Наступил долгожданный разгар лета. Вокруг нас жужжали мухи, их кружило множество, потому что в дальнем углу огорода находилась помойка барака ЧТУ (позднее узнал — Челябинского трамвайного управления), постоянно пикировали стрекозы, синебрюхие, со слюдяными крыльями и сказочными искрящимися на солнце выпуклыми глазами. Бабочки-капустницы так и норовили отложить яички на молодые кочерыжки, но мы бдели и, не ленясь, гоняли бело-зеленоватых красивых вредительниц лопухами. Но ещё больше порхало крапивниц — жгучая трава росла вдоль всех заборов, а избушку нищей старухи Каримовны с огорода даже не видно было, настолько она заросла бурьяном и крапивой, по листьям которой ползали чёрные гусеницы — будущие красавицы-бабочки. Иногда прилетали к нам большие бабочки с голубыми глазами на крыльях. Они выглядели настолько сказочно и привлекательно, что я не удержался, поймал одну и застыл в восхищении, пока она трепыхалась в моих ладонях, — ничего более очаровательного не видел. А опыт в ловле и разглядывании насекомых у меня скопился немалый: лягушки, тритоны, пиявки, земляные жирные черви и сороконожки, ярко-жёлтые или коричневые мухи, кузнечики, букашки-солдатики, жуки, да разве всё перечислишь…

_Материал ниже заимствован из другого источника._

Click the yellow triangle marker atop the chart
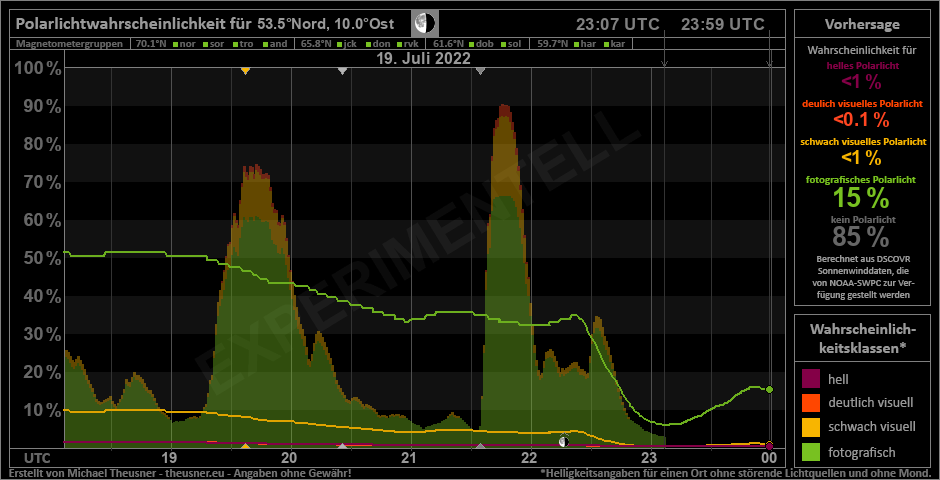This screenshot has height=480, width=940. pyautogui.click(x=246, y=70)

Не было во дворе камня (кроме огромного отполированного валуна в половину моего роста), который я не перевернул бы и не изучил, кто под ним живёт.
По резным наличникам мне удавалось взбираться на надоконники и шарить, натыкаясь пальцами на пищащих встревоженных птенцов воробьёв, слушая истерический гомон взрослых птиц, круживших рядом. Но однажды за наличником кухонного окна я обнаружил бронзовую печать, имевшую отношение к бывшему хозяину нашего дома. Но об этом расскажу дальше…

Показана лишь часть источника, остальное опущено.